Bulatkan tekad, Eratkan hubungan, Rasakan Semangat dalam diri Akan tanggungjawab Akan tugasnya

Sepintas membaca kepanjangan di atas terlintas dalam benak kita adalah bersama untuk menjalankan tanggung jawab terhadap suatu tugas. Yang itu merupakan pengertian dalam arti sempit. Dari kepanjangan diatas, arti kebersamaan ditekankan pada huruf E = Eratkan hubungan. Memang, bersama identik dengan hubungan yang erat, kebersamaan adalah rasa dari dalam diri untuk selalu berusaha mempererat hubungan dengan sesuatu untuk menuju

tujuan. Kebersamaan menjadi suatu hal penting dalam membina sebuah hubungan. Jelas kita tak

pernah bisa benar-benar hidup sendiri dalam kehidupan ini. Kita tidak bisa menjadi manusia yang egois, yang merasa bisa melakukan segalanya sendirian, yang merasa tak membutuhkan orang lain. Berlebih sebagai mahluk Tuhan. Sebuah kebersamaan juga tidak bisa dipaksakan. Meskipun ada hubungan timbal balik, seperti sebuah simbiosis tapi atas dasar kerelaan. Karena dalam menjalin sebuah hubungan sosial kita harus belajar bagaimana pentingnya saling memahami, mau mendengar, mau berbagi dan mau untuk peduli. Karena dengan begitu kita akan bisa memaknai sebuah kebersamaan. Kebahagiaan dalam sebuah kebersamaan adalah ketika bahagia dengan kebersamaan itu sendiri.
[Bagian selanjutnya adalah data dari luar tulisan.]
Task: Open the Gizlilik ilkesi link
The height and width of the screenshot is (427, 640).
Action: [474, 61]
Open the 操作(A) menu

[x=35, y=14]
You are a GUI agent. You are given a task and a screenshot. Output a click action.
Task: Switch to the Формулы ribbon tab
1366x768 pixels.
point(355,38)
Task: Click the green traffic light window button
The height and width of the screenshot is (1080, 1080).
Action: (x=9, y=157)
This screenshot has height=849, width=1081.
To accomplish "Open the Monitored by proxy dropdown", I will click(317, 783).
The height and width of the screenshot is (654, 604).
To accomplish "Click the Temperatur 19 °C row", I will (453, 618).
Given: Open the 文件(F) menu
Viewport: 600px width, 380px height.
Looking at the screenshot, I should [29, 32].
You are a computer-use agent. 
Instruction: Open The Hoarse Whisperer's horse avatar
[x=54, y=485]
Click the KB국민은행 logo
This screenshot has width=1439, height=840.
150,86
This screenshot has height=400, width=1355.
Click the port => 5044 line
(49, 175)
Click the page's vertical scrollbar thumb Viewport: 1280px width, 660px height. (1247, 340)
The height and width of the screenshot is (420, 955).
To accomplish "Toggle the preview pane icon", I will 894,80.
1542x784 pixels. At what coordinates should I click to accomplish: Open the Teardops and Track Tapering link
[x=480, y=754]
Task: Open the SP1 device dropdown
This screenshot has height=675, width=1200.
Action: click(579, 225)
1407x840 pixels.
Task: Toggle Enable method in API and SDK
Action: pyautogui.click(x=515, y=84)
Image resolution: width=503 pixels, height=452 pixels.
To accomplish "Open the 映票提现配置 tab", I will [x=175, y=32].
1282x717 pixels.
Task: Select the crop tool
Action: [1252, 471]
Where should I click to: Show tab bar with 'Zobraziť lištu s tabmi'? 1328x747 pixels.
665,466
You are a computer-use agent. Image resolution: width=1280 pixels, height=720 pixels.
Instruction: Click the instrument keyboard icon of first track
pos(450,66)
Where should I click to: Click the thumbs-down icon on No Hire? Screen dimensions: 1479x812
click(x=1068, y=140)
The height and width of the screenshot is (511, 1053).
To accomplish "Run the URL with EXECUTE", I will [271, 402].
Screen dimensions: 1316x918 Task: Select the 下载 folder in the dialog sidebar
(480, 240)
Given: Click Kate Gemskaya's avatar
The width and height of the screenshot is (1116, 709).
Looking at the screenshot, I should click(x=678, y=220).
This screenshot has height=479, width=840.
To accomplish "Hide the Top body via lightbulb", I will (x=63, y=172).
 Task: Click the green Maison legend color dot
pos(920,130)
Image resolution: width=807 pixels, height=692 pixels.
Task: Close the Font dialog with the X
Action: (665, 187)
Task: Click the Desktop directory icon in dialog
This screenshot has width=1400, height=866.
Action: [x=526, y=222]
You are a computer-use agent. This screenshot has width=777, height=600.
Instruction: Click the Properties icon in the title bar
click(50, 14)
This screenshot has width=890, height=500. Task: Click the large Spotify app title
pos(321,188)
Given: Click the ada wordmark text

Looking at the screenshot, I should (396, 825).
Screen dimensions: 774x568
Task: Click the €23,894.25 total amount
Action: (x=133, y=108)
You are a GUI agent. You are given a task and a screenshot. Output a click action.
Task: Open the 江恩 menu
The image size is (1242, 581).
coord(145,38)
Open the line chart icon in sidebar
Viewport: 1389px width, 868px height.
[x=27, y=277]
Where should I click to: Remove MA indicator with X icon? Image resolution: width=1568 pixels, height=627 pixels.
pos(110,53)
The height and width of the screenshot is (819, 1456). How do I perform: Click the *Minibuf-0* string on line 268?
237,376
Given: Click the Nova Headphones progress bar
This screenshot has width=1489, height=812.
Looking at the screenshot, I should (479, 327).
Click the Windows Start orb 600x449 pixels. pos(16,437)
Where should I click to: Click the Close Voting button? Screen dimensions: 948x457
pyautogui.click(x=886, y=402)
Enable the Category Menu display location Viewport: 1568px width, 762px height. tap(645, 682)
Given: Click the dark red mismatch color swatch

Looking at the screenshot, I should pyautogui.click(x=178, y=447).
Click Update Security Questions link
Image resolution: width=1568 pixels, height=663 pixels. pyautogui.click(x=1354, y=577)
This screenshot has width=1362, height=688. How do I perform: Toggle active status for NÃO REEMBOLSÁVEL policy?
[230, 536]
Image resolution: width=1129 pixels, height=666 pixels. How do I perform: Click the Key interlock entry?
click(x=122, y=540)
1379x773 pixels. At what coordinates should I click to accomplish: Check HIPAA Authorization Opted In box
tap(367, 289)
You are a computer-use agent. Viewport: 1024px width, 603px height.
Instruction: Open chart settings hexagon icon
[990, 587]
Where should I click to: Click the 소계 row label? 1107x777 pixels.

Artinya hubungan yang terjalin adalah sebuah kebaikan. Namun terkadang dalam menjalin sebuah hubungan kita harus bisa menciptakan ruang dan jarak. Mengambil jarak yang kita butuhkan. Membiarkan ruangan dalam sebuah hubungan. Menciptakan suatu ruang untuk berekspresi. Sebuah ruangan yang kita butuhkan untuk bergerak bebas. Sebuah jarak yang kita butuhkan untuk introspeksi. Melihat apa yang sudah kita berikan, dari sudut pandang yang lebih luas. Ketika kita terlalu dekat, sudut pandang kita terlalu sempit. Akibatnya penilaian kita menjadi lebih subjektif. Saat kita menjauh, kita bisa melihat lebih menyeluruh. Hal ini dibutuhkan untuk lebih objektif. Menurut ahli social kebersamaan bisa berupa situasi social :

Hakikat Kebersamaan Lihatlah sebuah lukisan yang tergantung di sudut sebuah ruangan. Apakah gerangan yang membuatnya menarik ? Ya, paduan warna-warni yang menjadikannya sedap dipandang. Sapuan kuas sang pelukis pada kanvas telah mengumpulkan warna-warna yang berbeda beraneka ragam dalam sebuah kebersamaan yang serasi dan harmonis.

Kemudian lihatlah bangunan tua di simpang jalan. Apakah gerangan yang membuatnya berdiri kokoh dan gagah? Ya, tumpukan bata yang terekat dengan semen dan pasir yang menyangganya untuk berdiri. Batu-batu bata dan aneka materi bangunan disusun sedemikian rupa dalam sebuah kebersamaan hingga membentuk sebuah bangunan yang kuat dan kokoh. Dari lukisan itu kita belajar bahwa kebersamaan adalah sebuah keindahan. Bahwa kebersamaan bukanlah keseragaman yang meniadakan perbedaan dan menjadikan segala sesuatunya menjadi sama tetapi berarti menerima perbedaan, menghargainya dan kemudian merangkainya sehingga yang satu menjadi pelengkap bagi yang lainnya. Keseragaman adalah monoton dan membosankan. Sedangkan keberagaman dengan kebersamaan adalah dinamis, menarik dan, tentu saja, indah.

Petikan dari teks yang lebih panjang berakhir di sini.